MESOP NEWS TODAYS TOP OF THE AGENDA : U.S.-Led Coalition, Pro-Regime Forces Clash in Eastern Syria / Analysis by Charles Lister and others

Dozens of people were killed in bombings by the U.S.-led coalition in Syria (AP) after Syrian government forces attacked troops from the U.S.-backed Syrian Democratic Forces (SDF) in the eastern city of Deir ez-Zor.
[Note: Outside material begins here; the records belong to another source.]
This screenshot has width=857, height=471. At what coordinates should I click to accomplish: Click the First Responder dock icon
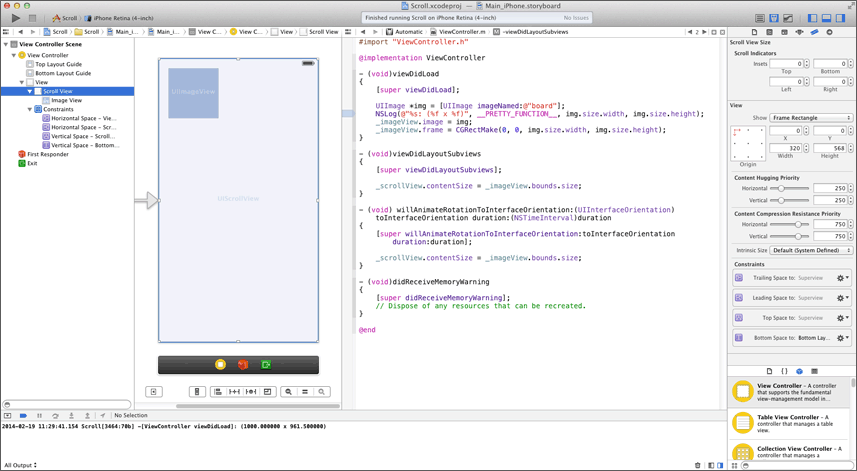243,365
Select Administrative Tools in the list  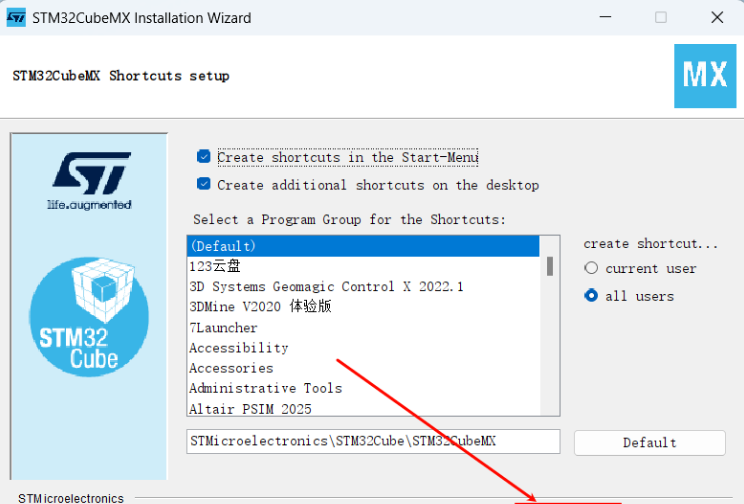(363, 388)
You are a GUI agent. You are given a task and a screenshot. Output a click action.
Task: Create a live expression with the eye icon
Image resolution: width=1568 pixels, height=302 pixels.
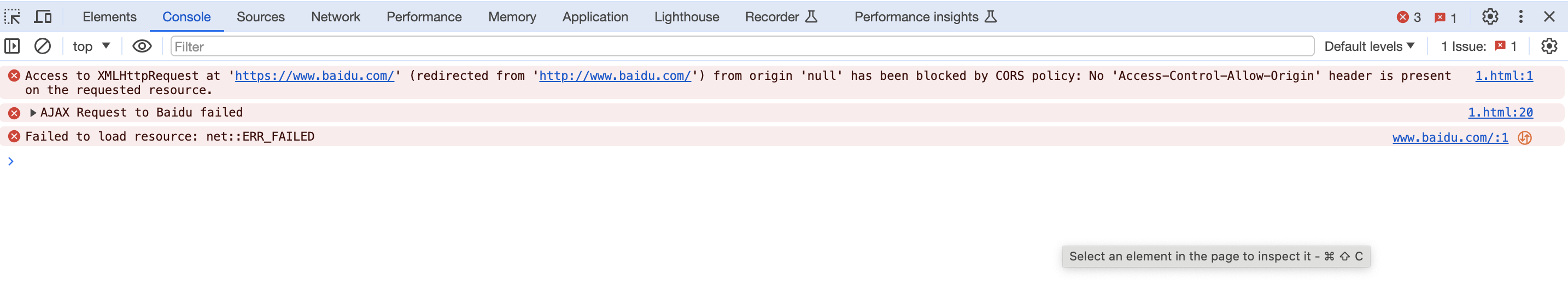point(142,47)
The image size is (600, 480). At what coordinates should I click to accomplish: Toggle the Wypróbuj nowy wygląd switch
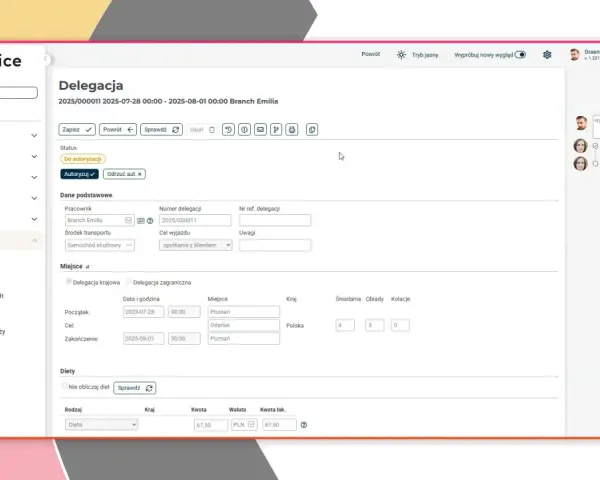(x=520, y=55)
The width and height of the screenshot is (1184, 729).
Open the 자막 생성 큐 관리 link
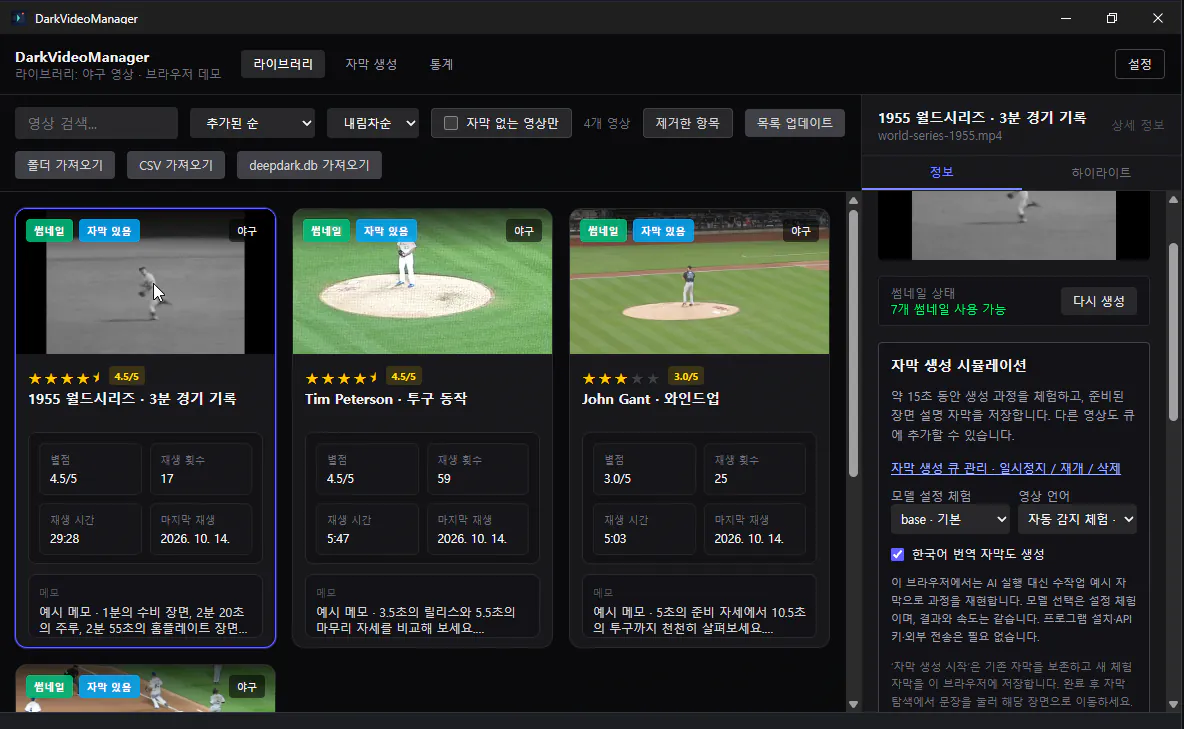1005,468
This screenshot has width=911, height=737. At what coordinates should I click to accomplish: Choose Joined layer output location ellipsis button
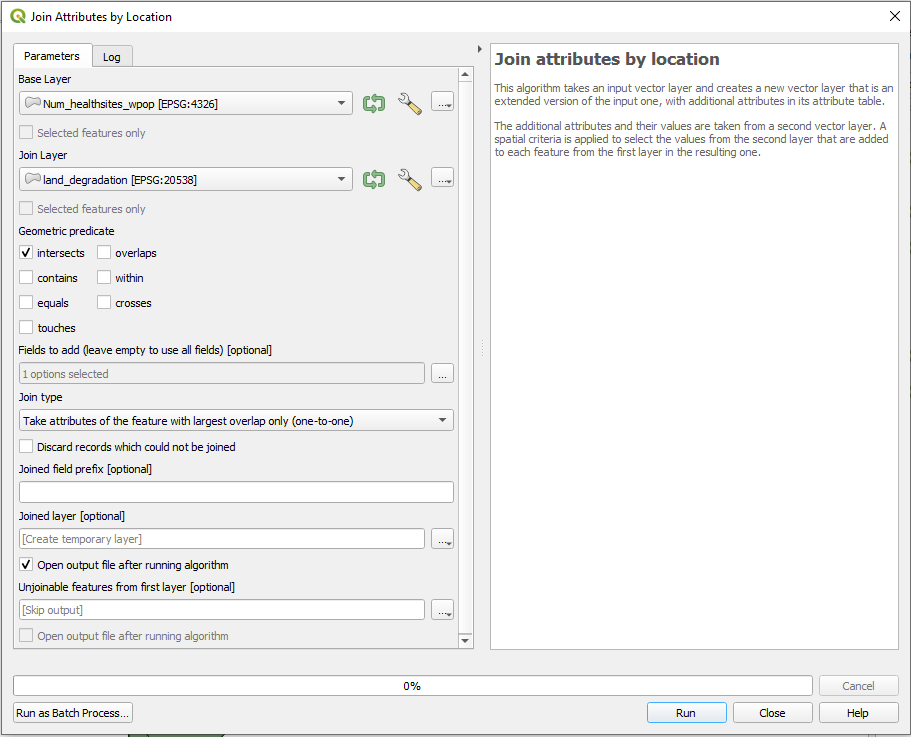pos(443,539)
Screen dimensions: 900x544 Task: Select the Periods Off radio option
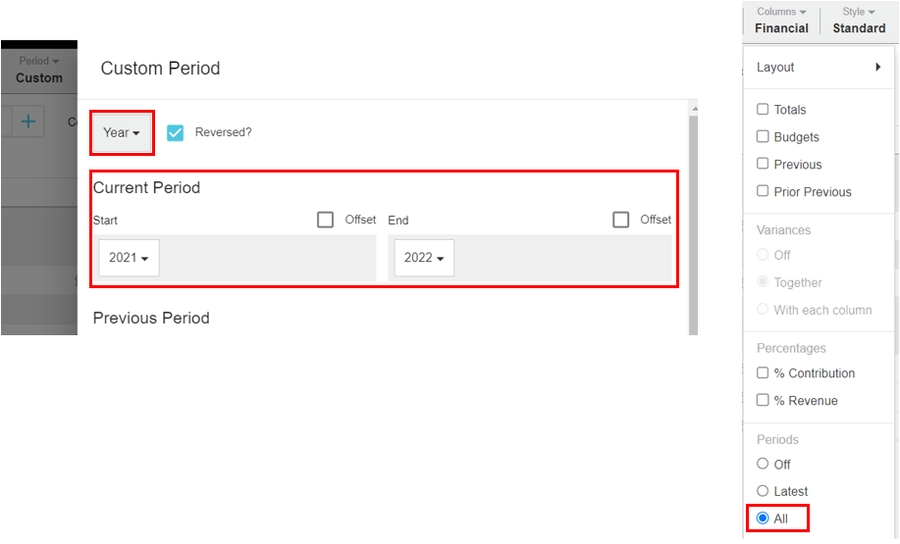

The U.S.-led coalition said in a statement that the air strikes were carried out in response to what it called an “unprovoked attack” by pro-regime forces (BBC) on a well-known SDF base where coalition advisors were present. It estimated the strikes killed a hundred pro-government forces, which would be the highest number of such casualties inflicted by the coalition. Syrian state media said government forces were fighting Islamic State militants in the area (CNN) and that the international coalition targeted them in an “attempt to support terrorism.”

ANALYSIS

“The U.S. has successfully slithered its way into Syria and established a permanent military presence in a changing and often vacuous battlefield,” Samer Abboud writes for Middle East Eye.

“Much like Lebanon’s civil war, a nasty internecine conflict with countless casualties that lasted fifteen years, the situation in Syria today is further complicated by a dizzying array of actors pursuing divergent interests in partnership with competing groups,” says Mara Karlin in testimony to a U.S. House foreign affairs subcommittee (PDF).

“By seeking to stabilize Syria’s northeast, the U.S. is going some way towards minimizing the risk of an ISIS comeback. However, in doing so through the SDF, we continue to enrage nearly every other actor involved in Syria,” Charles Lister and William F. Wechsler write for Politico.